Note that Structured Streaming does not materialize the entire table. It reads the latest available data from the streaming data source, processes it incrementally to update the result, and then discards the source data. It only keeps around the minimal intermediate state data as required to update the result (e.g. intermediate counts in the earlier example).
This model is significantly different from many other stream processing engines. Many streaming systems require the user to maintain running aggregations themselves, thus having to reason about fault-tolerance, and data consistency (at-least-once, or at-most-once, or exactly-once). In this model, Spark is responsible for updating the Result Table when there is new data, thus relieving the users from reasoning about it. As an example, let’s see how this model handles event-time based processing and late arriving data.
Handling Event-time and Late Data
Event-time is the time embedded in the data itself. For many applications, you may want to operate on this event-time. For example, if you want to get the number of events generated by IoT devices every minute, then you probably want to use the time when the data was generated (that is, event-time in the data), rather than the time Spark receives them. This event-time is very naturally expressed in this model – each event from the devices is a row in the table, and event-time is a column value in the row. This allows window-based aggregations (e.g. number of events every minute) to be just a special type of grouping and aggregation on the event-time column – each time window is a group and each row can belong to multiple windows/groups. Therefore, such event-time-window-based aggregation queries can be defined consistently on both a static dataset (e.g. from collected device events logs) as well as on a data stream, making the life of the user much easier.
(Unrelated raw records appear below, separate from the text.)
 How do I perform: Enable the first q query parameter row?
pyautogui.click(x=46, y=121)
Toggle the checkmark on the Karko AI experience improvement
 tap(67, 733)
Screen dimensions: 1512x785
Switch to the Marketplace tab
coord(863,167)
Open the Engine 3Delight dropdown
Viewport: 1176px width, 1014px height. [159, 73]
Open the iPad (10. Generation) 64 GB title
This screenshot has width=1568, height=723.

Furthermore, this model naturally handles data that has arrived later than expected based on its event-time. Since Spark is updating the Result Table, it has full control over updating old aggregates when there is late data, as well as cleaning up old aggregates to limit the size of intermediate state data. Since Spark 2.1, we have support for watermarking which allows the user to specify the threshold of late data, and allows the engine to accordingly clean up old state. These are explained later in more detail in the Window Operations section.
Fault Tolerance Semantics
Delivering end-to-end exactly-once semantics was one of key goals behind the design of Structured Streaming. To achieve that, we have designed the Structured Streaming sources, the sinks and the execution engine to reliably track the exact progress of the processing so that it can handle any kind of failure by restarting and/or reprocessing. Every streaming source is assumed to have offsets (similar to Kafka offsets, or Kinesis sequence numbers) to track the read position in the stream. The engine uses checkpointing and write-ahead logs to record the offset range of the data being processed in each trigger. The streaming sinks are designed to be idempotent for handling reprocessing. Together, using replayable sources and idempotent sinks, Structured Streaming can ensure end-to-end exactly-once semantics under any failure.